The future St. Jonah was born in 1888 in Kaluga, Russia, with the name Vladimir Pokrovsky. He was orphaned at the age of 8 and was taken in by a deacon, who ensured he received an education. He went on to attend, graduate, and eventually teach at the Kazan Theological Academy. While attending as a student, he was tonsured a monk of the Optina Brotherhood and given the name Jonah. He took a teaching position at the academy only out of obedience to the Elder Gabriel of Optina.
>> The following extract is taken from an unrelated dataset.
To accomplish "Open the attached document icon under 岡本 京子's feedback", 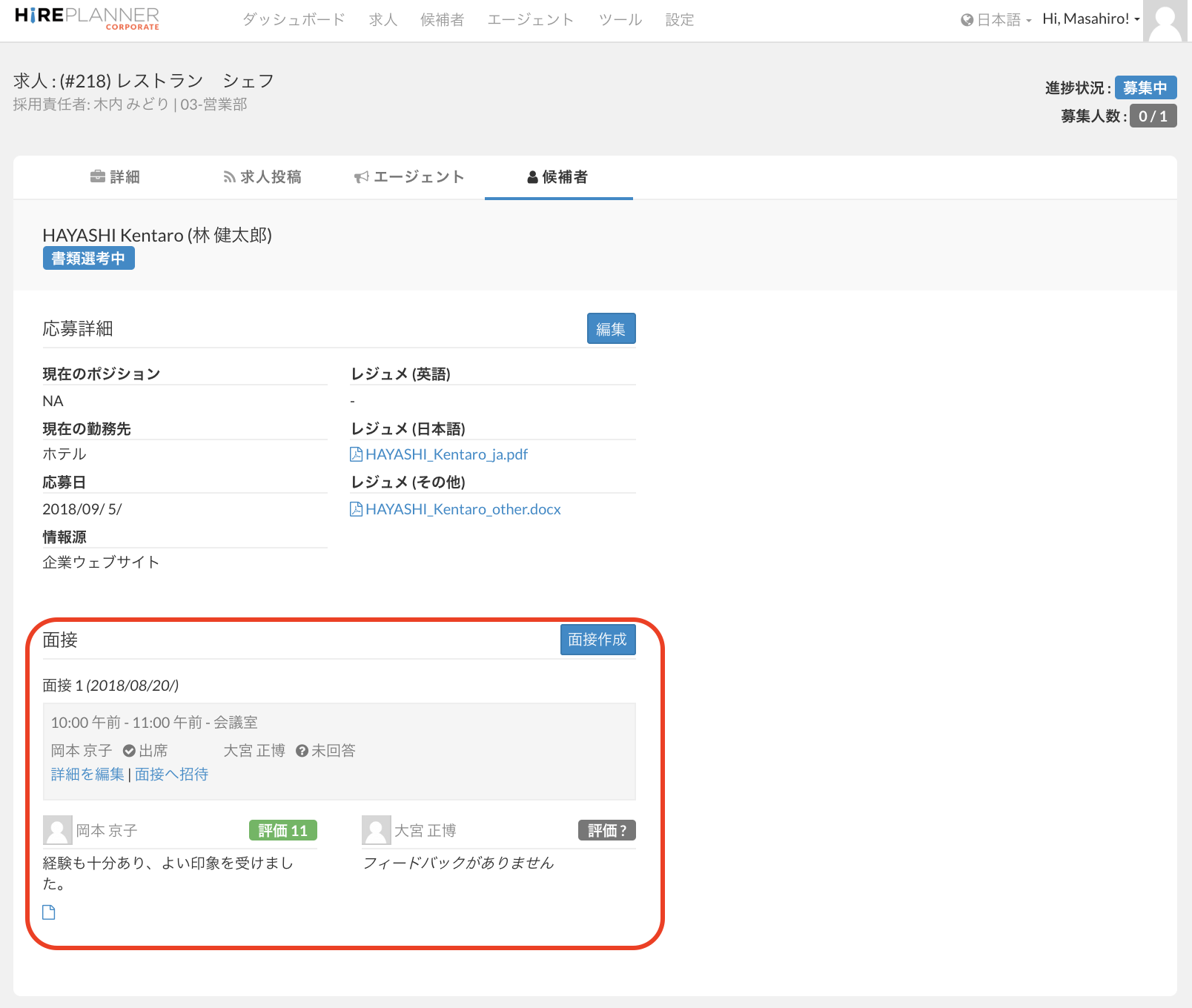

In 1918 the Revolution forced the young hieromonk to leave Kazan. He was arrested by the communists and suffered beatings to the point of loss of consciousness and imprisonment. Fr. Jonah was freed by the White Army, was soon raised to the rank of igumen, and assigned as the senior priest of the southern volunteer troops. Fr. Jonah withdrew to the borders of Western China with the army of Alexander Dutov, being subjected to many hardships while crossing the Pamir cliffs, often forced to grab on to the sparse shrubbery and jagged ledges of the ice covered cliffs with wounded hands. After crossing the Gobi Desert, they finally reached Beijing, where Fr. Jonah was received into the Ecclesiastical Mission there and soon consecrated bishop of Manzhuria. (St. Jonah was officially the bishop of Hankou, in the Hubei province, but actually ministered and worked in the town of Manzhuria, the modern day border town of Manzhouli, not to be confused with the region of Manchuria, of which this town is a part.)
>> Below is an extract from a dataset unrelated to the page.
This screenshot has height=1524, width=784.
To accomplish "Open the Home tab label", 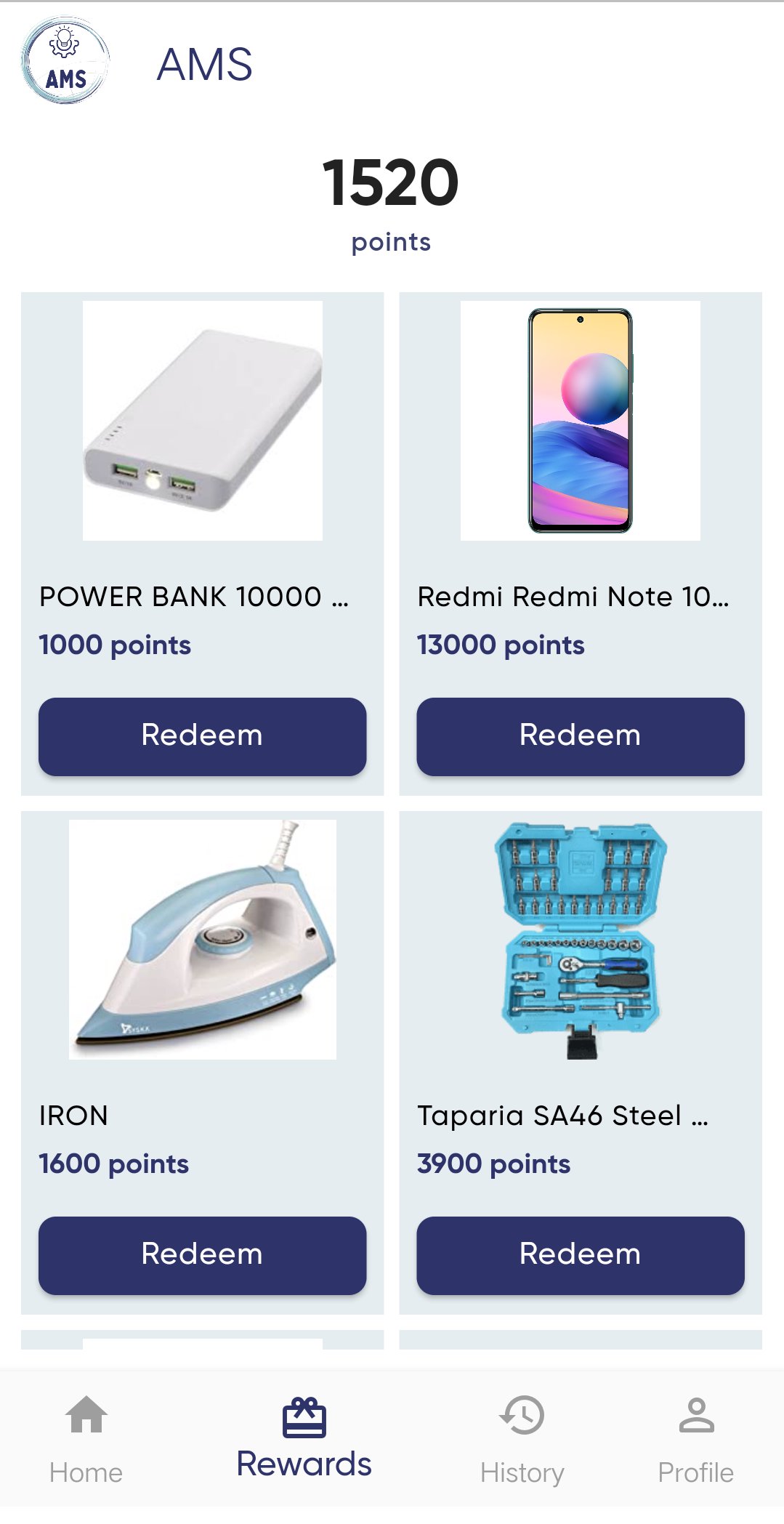I will (x=86, y=1473).
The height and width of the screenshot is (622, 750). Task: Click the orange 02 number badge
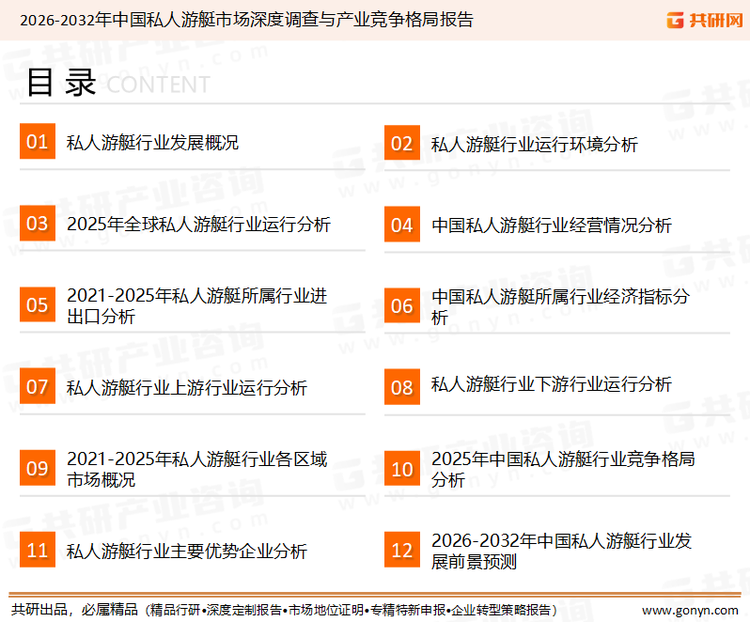click(x=401, y=143)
During his short time as bishop, St. Jonah transformed the Orthodox community in Manzhuria. He established an orphanage, a school, and a dining hall for the poor.

==Death==
Bishop Jonah had been caring for a priest who died of typhoid fever. He subsequently contracted chronic tonsillitis and then, due to complications, developed blood poisoning. As he was dying, he wrote a final epistle to his flock, reminding them of the need to love one another, confessed one final time to Archbishop Methodius of Beijing, received Holy Communion, blessed those who were in his room, and then he put on the epitrachelion and cuffs which had belonged to Elder Ambrose of Optina and began, "loudly and with prostrations", to read the canon for the departure of the soul. Finally "overcome with weakness", he laid down on his bed and said, "God's will be done. Now I shall die," and, he indeed died within minutes.
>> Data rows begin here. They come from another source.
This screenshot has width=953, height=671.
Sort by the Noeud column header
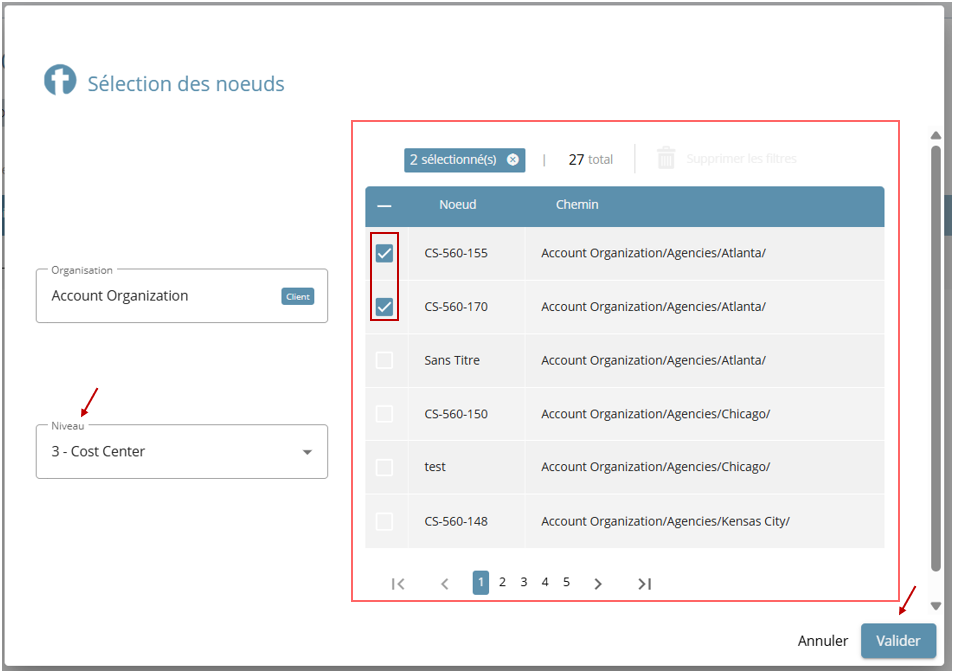click(x=457, y=205)
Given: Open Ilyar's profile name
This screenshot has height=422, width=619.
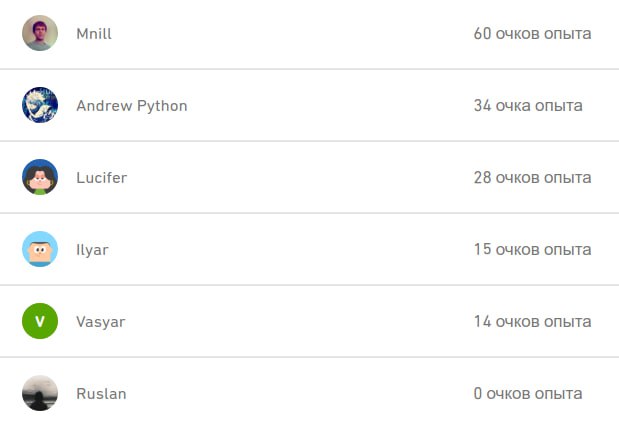Looking at the screenshot, I should 92,250.
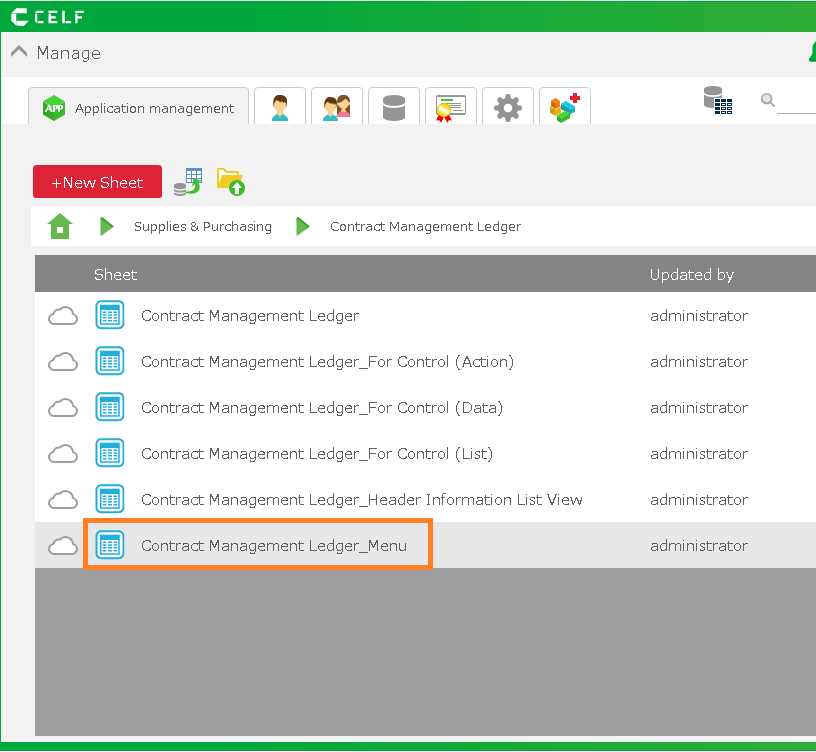
Task: Click the import sheet from database icon
Action: click(187, 181)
That same evening, a ten-year-old boy named Nicholas Dergachev, who was crippled, had been suffering from an inflammation of the knee joints. All medical efforts had proven fruitless. He was unable to walk, or even to stand. The boy had a dream. "A hierarch vested in white appeared to him and said, "Here, take my legs. I don't need them anymore. And give me yours." He woke up and "was miraculously healed". From a photograph he later identified the hierarch in his dream as Bishop Jonah, who had died that same night, October 7/20, 1925."

Though his life was short, his memory endured long after his death. St. John (Maximovitch) said of St. Jonah:

"Already here in the diaspora we have righteous ones in our time. Although they are not yet glorified, people receive wondrous signs from them. For example Bishop Jonah of Manchuria."
(From the book "Sermons," by St. John of Shanghai and San Francisco)

==Relics==
There was an attempt to excavate the relics of St Jonah in July 1994 which was unsuccessful in locating the site of his grave. In 1997, new information was provided that may have located the site, but so far no second attempt has been made.